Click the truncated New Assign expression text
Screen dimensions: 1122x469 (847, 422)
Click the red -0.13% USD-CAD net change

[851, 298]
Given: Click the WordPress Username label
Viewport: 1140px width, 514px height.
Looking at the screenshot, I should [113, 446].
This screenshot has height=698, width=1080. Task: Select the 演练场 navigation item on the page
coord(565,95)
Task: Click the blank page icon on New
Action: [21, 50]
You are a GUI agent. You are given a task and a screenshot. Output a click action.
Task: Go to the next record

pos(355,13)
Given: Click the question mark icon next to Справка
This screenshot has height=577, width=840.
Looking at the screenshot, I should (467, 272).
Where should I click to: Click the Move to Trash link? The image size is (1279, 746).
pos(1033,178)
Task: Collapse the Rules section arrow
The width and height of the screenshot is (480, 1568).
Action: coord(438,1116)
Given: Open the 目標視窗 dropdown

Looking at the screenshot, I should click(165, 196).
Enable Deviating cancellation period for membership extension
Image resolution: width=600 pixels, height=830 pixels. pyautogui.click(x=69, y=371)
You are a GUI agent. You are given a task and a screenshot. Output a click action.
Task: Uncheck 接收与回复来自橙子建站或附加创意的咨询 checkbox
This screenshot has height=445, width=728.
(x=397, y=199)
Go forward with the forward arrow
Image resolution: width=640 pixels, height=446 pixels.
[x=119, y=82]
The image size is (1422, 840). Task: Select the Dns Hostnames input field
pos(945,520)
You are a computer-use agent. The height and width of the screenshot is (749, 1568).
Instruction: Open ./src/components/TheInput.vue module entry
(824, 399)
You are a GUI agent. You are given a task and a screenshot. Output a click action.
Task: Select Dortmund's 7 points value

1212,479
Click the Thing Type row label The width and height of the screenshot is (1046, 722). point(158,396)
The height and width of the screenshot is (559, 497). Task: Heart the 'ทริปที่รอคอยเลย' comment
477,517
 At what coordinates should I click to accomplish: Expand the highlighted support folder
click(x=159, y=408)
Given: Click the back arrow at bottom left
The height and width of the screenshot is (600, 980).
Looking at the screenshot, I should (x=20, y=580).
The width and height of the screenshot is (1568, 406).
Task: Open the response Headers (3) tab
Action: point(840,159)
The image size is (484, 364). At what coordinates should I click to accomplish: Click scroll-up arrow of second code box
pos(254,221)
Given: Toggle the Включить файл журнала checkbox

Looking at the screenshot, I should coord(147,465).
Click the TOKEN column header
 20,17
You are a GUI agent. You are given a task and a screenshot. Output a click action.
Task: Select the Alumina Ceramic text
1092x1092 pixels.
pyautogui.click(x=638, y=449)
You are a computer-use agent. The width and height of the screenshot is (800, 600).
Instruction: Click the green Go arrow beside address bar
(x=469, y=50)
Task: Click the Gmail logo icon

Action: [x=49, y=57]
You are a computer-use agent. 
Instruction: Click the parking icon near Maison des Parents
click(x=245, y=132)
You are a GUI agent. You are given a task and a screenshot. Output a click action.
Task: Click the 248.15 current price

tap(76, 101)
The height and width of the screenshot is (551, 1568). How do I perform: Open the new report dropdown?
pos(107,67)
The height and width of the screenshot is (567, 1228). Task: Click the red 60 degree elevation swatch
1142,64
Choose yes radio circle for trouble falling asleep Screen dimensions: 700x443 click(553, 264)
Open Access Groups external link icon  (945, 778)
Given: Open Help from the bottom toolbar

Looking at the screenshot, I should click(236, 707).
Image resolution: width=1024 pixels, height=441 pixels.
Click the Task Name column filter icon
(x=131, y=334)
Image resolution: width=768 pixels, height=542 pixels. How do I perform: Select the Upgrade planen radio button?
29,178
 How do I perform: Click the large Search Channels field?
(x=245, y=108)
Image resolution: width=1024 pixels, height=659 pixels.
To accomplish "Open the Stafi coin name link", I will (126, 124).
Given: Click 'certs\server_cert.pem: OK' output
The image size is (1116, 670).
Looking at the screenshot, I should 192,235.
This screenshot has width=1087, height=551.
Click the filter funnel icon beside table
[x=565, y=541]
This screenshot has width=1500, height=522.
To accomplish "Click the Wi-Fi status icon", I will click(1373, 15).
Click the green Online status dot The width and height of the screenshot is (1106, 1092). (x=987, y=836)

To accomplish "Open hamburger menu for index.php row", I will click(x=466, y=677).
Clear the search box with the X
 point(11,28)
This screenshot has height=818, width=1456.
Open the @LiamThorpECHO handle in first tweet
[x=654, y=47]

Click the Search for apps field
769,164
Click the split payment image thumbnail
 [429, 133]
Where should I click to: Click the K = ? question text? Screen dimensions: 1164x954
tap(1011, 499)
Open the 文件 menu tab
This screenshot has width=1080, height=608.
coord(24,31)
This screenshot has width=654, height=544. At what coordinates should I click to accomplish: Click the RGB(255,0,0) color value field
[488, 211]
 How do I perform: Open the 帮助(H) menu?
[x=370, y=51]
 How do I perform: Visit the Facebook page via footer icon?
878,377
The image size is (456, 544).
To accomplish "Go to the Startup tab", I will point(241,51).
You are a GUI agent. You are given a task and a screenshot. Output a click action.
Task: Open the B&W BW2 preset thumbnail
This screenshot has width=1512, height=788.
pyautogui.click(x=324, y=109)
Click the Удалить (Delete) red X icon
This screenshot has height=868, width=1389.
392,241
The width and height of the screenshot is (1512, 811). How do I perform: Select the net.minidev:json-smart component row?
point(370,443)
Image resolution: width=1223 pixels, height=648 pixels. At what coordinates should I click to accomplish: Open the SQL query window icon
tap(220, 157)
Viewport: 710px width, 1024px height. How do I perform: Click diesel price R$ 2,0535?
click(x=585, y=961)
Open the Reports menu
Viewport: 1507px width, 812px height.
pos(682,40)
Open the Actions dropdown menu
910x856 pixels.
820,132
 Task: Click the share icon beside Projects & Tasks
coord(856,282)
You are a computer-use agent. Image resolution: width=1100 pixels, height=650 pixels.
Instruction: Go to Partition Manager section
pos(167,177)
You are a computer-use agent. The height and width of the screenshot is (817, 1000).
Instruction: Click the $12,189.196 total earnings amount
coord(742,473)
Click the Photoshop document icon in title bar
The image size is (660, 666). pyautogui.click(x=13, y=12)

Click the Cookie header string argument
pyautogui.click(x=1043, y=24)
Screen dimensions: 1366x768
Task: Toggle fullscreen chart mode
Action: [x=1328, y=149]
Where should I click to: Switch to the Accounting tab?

------------------------------------------------------------------------

_TASK_:
Your answer should consist of the lines from the line with "Click the Cookie header string argument" through the last line of the data, set down exactly, both included.

_THE COMPLETED TASK_:
Click the Cookie header string argument
pyautogui.click(x=1043, y=24)
Screen dimensions: 1366x768
Task: Toggle fullscreen chart mode
Action: [x=1328, y=149]
Where should I click to: Switch to the Accounting tab?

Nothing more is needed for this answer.